Liu Cixin 刘慈欣, o mais famoso e respeitado escritor de ficção científica na China, disse que “na ficção científica chinesa, civilizações extraterrestres foram geralmente imaginadas como benevolentes e incríveis. Para despertar "o contrariador" de dentro de mim, eu decidi imaginar o pior cenário possível”. Assim sendo, em seu livro O Problema dos Três Corpos, Liu imagina um mundo a ser invadido por uma civilização alienígena que está em colapso. Mas, mesmo indo contra a corrente, Liu afirma que se houver na China literatura apocalíptica, ele desconhece.

Liu Cixin, escritor chinês

Diferentemente do Ocidente com sua tendência de imaginar cruzamentos de relações intergalácticas como pivô do apocalipse, a China carece de tal panorama cultural - justamente porque carece de crenças sobre um dia onde tudo terminará.

E um dos motivos pelos quais os chineses não escrevem ficção sobre a premissa de um dia onde o mundo enfrenta sua destruição completa envolve religião: A China não segue a tradição judaico-cristã que reconta várias vezes a história de uma ruptura natural que dá início ao apocalipse como julgamento da história. Essa tradição tem a tendência de ser interpretada com uma visão linear da história, onde há o começo, o meio e, inevitavelmente, o fim.

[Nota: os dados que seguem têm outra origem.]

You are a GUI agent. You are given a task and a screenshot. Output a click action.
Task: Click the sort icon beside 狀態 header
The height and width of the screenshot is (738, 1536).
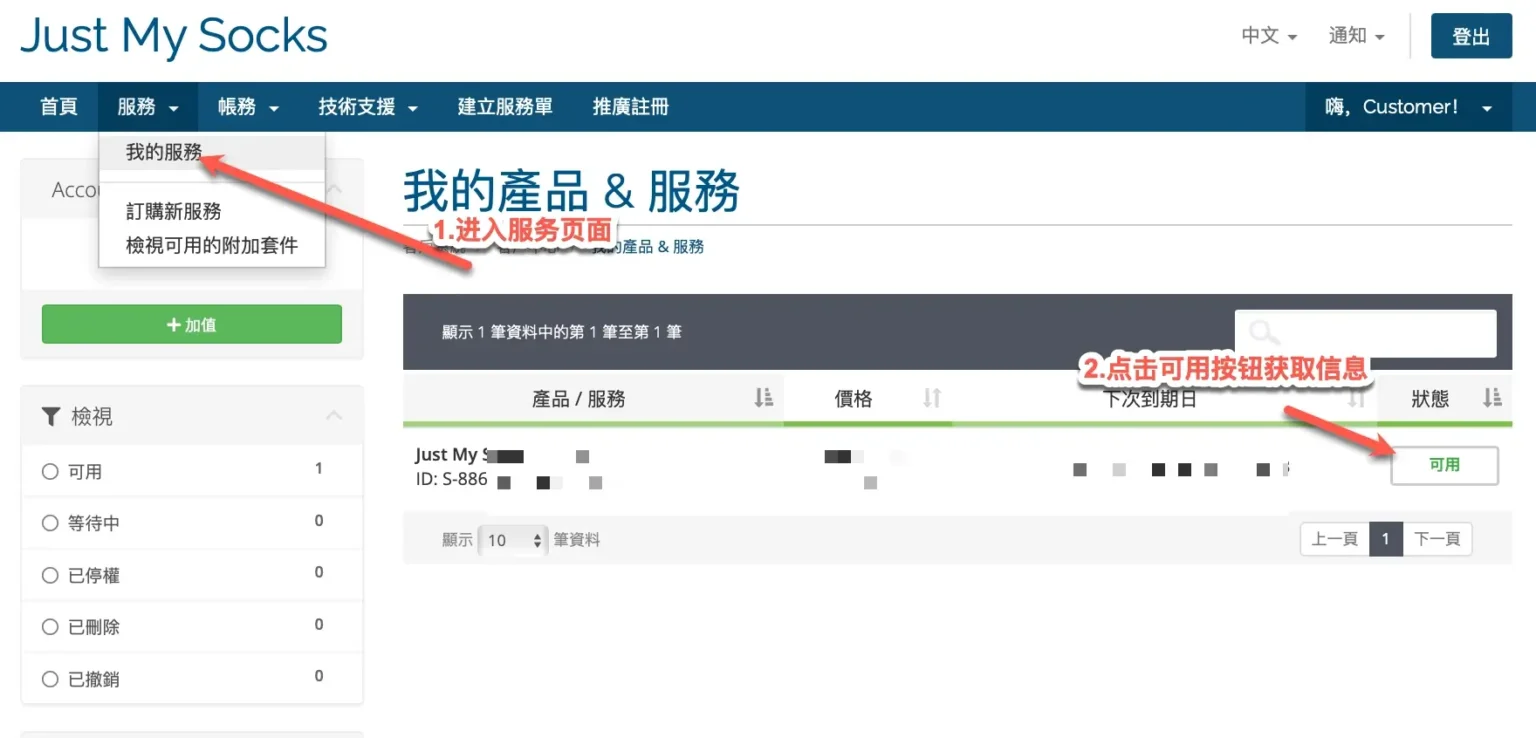pos(1492,398)
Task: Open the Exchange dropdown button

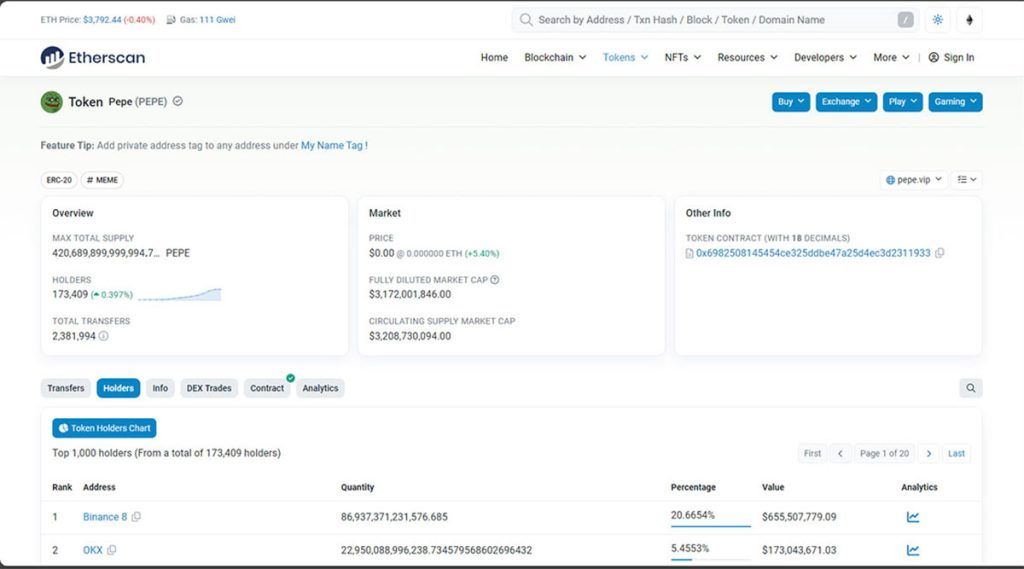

Profetizar destruição como fim da ordem social é característica nossa. Para os chineses, que desde os Analectos de Confúcio têm harmonia e equilíbrio como únicas constantes em uma visão circular da história onde tudo se renova em ciclos intermináveis de sucessão de poder e reestruturação da ordem, o apocalipse como um momento na história onde tudo se perderá, é uma história sem graça.

O taoísmo, filosofia que nasce na China e é usada por todas as escolas de pensamento que se desenvolveram por lá, ensina que Tao 道 (caminho) é constante e sua única direção é em volta de si mesmo. A certeza da história humana é, portanto, que ela continua sendo amparada pela convicção do equilíbrio que o mundo natural (e até mesmo os deuses) desejam, e não pela necessidade da destruição completa para que haja renovação.

A ordem natural do universo, do mundo e dos humanos é a integração com o todo.

Ideograma "tao" em formas antigas · Henrique Eike

Du Fu 杜甫, um dos mais aclamados poetas da Dinastia Tang, descreve perfeitamente essa imagem em A Esperança da Primavera. Sua cidade, Chang’an 长安, capital da dinastia, foi completamente destruída pela Rebelião de An Lushan, causando milhões de mortes e trazendo o caos. Tendo em vista o colapso total da sociedade, Du Fu escreve que “o país está estilhaçado, mas as montanhas e os rios permanecem”.


Montanhas, rios, árvores e águas correntes evocam a natureza regenerativa da destruição, não o fim. Enquanto seres humanos lutam e se destroem, a natureza (e até mesmo deuses e seres imortais) não trabalham para puni-los, mas sim para provê-los recriá-los.